Obwohl sich Digital Customer Experience Management im Wesentlichen aus den vier klassischen Teilprojekten „Customer Journey", „User Experience", „Touchpoint- und Omni Channel Management" zusammensetzt, ist es in der Praxis häufig so, dass der Vertrieb über ein Kernprojekt in die Entwicklung der Kundenperspektive einsteigt.

Oft wird dabei die Erfahrung gemacht, dass Unternehmen die vielfältigen Auswirkungen der Neudefinition der Kundenschnittstelle auf die anderen Einheiten bis hin zum Controlling aus dem Focus verlieren. Jede Anpassung der Inhalte an Touchpoints sollte sich in die Content-Strategie einfügen und eine einmalige Analyse der Customer Journey ersetzt nicht die stetige Beobachtung von Kundenverhalten und die Orchestrierung der Vertriebskanäle mit Kundendialog im Hintergrund.

Die Umsetzung und Steuerung von DCXM Projekten ist nur dann erfolgreich, wenn jeder Baustein das Uhrwerk des Unternehmens nicht behindert, sondern es mit der Zeit schneller ticken lässt.

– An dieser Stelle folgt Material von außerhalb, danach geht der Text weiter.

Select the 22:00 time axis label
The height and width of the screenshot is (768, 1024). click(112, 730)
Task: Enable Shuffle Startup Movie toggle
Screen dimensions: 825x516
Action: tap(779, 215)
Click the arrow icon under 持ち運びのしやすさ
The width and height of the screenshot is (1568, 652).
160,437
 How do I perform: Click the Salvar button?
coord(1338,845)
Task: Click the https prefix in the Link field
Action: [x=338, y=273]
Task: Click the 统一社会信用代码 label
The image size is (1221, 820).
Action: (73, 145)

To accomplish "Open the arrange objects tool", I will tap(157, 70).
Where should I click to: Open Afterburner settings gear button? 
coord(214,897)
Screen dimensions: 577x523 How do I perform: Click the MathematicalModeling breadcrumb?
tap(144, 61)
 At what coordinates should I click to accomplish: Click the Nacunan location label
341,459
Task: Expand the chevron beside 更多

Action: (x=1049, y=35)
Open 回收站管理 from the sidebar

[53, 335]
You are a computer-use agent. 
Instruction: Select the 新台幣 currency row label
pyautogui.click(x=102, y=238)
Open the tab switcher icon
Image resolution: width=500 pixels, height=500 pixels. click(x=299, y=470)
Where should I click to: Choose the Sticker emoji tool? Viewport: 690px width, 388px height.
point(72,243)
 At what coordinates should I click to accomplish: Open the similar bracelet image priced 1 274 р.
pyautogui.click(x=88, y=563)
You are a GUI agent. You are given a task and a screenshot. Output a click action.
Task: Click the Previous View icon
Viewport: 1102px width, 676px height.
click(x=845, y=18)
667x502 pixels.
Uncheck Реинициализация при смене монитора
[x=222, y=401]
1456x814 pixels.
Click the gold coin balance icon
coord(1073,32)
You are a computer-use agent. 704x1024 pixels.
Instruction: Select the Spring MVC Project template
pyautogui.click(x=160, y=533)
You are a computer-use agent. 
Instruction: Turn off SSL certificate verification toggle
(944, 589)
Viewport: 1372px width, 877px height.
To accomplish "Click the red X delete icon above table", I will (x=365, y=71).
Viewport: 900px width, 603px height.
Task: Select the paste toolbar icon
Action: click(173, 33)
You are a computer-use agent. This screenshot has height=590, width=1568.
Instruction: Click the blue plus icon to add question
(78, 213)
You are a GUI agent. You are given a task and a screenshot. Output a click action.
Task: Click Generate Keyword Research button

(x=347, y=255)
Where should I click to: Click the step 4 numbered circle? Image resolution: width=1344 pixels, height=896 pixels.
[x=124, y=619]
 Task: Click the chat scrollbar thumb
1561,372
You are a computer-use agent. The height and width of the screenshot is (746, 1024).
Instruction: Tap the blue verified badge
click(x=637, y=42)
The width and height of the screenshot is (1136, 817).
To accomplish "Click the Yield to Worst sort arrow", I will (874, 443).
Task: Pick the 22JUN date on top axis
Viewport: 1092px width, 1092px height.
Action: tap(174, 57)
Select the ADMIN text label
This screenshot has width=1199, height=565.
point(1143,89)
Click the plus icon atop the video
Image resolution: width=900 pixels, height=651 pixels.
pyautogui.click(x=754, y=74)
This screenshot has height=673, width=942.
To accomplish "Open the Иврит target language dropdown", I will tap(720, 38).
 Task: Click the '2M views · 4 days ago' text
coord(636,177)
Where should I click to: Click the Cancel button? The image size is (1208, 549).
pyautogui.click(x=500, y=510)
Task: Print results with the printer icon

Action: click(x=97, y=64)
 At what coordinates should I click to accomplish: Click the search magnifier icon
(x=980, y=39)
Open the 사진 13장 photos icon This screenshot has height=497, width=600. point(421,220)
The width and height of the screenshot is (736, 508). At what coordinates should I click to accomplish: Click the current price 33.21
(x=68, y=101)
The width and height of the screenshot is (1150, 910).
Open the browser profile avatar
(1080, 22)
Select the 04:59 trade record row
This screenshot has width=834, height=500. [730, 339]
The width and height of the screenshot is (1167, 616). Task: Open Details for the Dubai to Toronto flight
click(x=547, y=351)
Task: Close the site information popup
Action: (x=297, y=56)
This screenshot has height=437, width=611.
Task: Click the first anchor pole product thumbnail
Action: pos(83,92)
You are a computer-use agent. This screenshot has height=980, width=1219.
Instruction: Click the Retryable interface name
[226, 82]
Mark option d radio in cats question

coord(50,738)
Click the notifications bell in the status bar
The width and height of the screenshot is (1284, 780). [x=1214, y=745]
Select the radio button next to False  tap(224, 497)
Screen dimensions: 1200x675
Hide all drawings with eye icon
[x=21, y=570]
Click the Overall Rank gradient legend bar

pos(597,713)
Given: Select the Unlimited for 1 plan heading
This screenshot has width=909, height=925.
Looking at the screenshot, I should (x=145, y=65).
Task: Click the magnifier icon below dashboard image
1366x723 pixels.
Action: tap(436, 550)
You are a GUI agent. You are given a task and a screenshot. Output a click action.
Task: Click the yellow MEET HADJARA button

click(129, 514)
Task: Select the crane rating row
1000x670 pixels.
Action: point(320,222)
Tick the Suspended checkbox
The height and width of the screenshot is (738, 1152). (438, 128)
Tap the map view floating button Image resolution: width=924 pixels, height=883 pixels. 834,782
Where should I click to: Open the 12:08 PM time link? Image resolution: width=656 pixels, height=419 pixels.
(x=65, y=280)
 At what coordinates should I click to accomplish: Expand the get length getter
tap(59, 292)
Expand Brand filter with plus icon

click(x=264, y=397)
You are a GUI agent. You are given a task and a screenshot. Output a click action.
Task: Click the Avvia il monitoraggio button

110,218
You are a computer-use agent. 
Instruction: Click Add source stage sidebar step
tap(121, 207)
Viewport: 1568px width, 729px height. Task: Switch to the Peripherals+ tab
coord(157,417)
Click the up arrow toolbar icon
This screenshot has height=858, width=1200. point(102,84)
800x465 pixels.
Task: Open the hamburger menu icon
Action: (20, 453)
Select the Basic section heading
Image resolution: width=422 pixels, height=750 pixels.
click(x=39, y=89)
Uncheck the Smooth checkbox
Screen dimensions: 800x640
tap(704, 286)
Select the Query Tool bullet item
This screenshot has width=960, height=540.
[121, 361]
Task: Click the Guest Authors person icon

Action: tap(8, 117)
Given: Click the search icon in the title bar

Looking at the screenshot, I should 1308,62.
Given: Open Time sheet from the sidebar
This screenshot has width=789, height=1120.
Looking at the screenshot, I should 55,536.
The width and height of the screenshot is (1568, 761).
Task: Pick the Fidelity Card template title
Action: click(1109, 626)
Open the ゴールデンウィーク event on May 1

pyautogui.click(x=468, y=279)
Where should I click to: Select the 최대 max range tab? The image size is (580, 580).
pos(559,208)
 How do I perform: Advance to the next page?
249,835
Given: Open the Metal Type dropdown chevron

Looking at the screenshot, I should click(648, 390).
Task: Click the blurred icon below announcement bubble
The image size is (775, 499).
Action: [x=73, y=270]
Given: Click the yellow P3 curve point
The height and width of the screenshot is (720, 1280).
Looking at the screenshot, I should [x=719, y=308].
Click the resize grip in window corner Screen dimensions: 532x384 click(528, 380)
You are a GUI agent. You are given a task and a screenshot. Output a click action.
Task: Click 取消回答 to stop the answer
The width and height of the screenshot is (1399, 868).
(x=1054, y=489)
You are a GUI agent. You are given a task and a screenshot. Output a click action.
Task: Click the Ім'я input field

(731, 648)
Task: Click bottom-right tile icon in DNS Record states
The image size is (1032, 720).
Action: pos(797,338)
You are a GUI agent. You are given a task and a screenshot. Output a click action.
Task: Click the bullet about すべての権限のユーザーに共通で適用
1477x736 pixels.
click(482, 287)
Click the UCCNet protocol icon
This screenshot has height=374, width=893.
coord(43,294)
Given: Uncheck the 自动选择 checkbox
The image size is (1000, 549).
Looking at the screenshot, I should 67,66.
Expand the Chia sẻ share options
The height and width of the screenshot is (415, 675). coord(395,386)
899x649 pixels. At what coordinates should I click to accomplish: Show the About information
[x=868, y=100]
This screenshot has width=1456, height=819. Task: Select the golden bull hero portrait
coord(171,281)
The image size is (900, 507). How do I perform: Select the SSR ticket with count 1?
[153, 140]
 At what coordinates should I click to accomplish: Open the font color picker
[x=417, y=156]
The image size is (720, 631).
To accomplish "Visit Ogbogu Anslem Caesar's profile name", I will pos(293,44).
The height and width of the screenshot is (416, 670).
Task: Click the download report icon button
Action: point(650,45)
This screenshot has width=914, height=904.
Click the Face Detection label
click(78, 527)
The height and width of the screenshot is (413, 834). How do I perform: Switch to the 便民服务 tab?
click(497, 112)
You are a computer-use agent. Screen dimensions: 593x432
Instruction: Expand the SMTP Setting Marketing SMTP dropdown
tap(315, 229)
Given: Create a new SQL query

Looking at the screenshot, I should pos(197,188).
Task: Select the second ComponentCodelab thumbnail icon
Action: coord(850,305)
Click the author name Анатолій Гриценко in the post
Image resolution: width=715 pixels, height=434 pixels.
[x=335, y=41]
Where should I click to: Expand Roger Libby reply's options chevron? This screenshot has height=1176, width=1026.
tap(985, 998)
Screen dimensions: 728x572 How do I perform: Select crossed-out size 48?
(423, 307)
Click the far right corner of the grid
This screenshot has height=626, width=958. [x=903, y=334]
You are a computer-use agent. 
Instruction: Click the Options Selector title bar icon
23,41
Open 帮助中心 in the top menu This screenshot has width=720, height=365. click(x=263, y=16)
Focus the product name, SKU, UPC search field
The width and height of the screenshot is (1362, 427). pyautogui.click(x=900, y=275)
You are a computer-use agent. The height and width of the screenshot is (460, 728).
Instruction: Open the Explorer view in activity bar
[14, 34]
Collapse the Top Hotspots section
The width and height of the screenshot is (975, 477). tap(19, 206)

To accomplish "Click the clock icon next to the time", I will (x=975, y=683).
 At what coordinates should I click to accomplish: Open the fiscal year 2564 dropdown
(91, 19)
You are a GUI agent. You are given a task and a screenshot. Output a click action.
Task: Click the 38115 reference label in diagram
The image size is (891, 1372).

In zahlreichen Unternehmen kann die Digitale Sales Performance durch Umsetzung wichtiger Einzelthemen wie Omni Channel Management deutlich gesteigert werden, ohne dadurch einen Konzernumbau auszulösen, jedoch mit der Weitsicht, dass das Konzept auch in eine unternehmensweite Neuausrichtung in Zukunft hineinpasst.